Bytelines
Market Share for the PC
Sol Libes
Byte Magazine
April 1983
International Data Corp., a market-research firm, estimates that, in its first full year of selling the Personal Computer, IBM sold almost 200,000 systems and that this year sales should rise to 350,000 systems. Thus the firm estimates that the IBM Personal Computer has already gained 17.3% of the market, behind Apple's 26.6% and Tandy's 23.3%.
International Data Corp. also predicts that next year IBM will be the leader in the personal computer market, a market that keeps doubling each year. It has been estimated that 10% of the IBM Personal Computer systems sold have gone to IBM employees, who get discounts and payment plans for the system. The discount policy encourages IBM employees to write software for the system, often for extra pay.
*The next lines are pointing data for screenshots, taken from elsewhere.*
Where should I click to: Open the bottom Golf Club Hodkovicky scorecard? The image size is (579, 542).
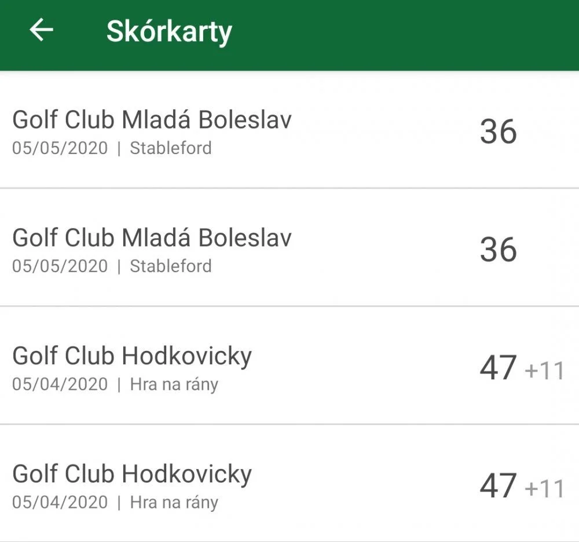click(x=290, y=484)
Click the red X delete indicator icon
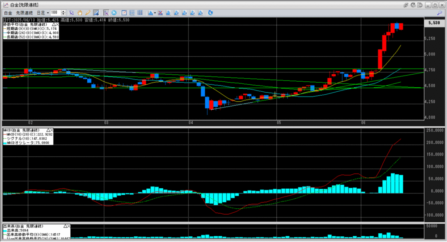447x242 pixels. click(160, 13)
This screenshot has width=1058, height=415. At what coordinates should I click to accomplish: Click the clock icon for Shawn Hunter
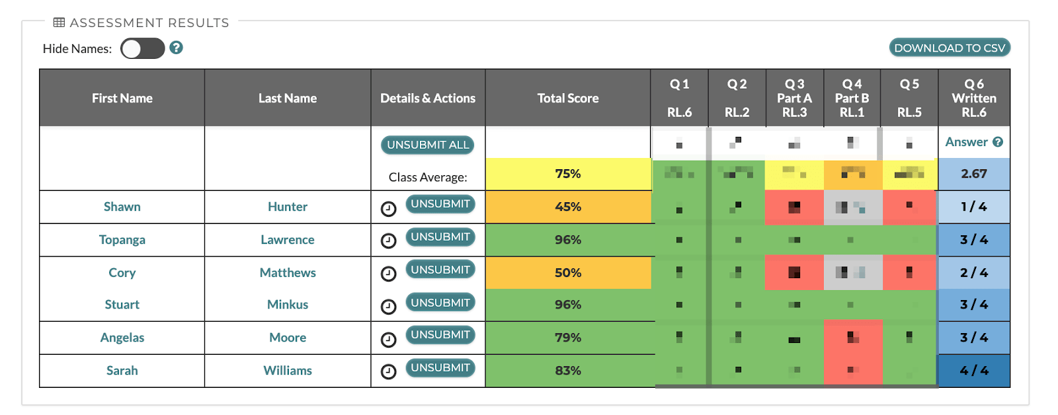point(389,209)
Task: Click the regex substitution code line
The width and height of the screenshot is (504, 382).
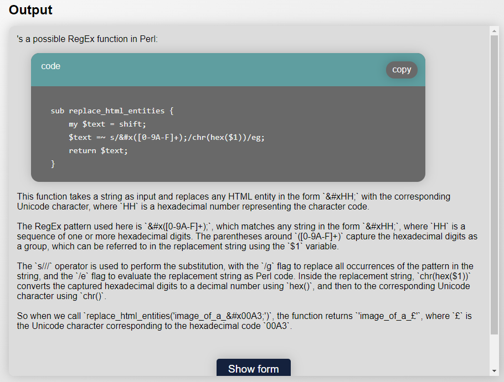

IBM already dominates the medium-performance $3000-to-$5000 segment of the personal computer market. Already two dozen IBM-compatible machines have been introduced. The standard memory size for IBM-compatible machines now seems to be 256K bytes. Doubtless IBM's new machine, expected this summer, will have 256K bytes of memory onboard.
Although much lower than IBM in dollar volume, Commodore, TI, and Timex Computer Corp. are the leaders in unit volume. Timex Computer is estimated to have shipped 750,000 units last year, and Commodore and TI about 600,000 computers each. Radio Shack and Atari were not far behind. Thus it appears that close to 3 million personal computers were sold last year. With Timex Computer, Commodore, and TI each expected to sell over 1.5 million computers in 1983, we may see over 6 million computers sold this year.
Total sales for this year are expected to top $3 billion. Both Apple and Tandy have disclosed that they are shooting for $1 billion in sales, a 50% increase over last year. Tandy anticipates that its 1983 sales of home systems will top its sales of business systems for the first time. Apple is expected to introduce an under-$500 computer for the home market.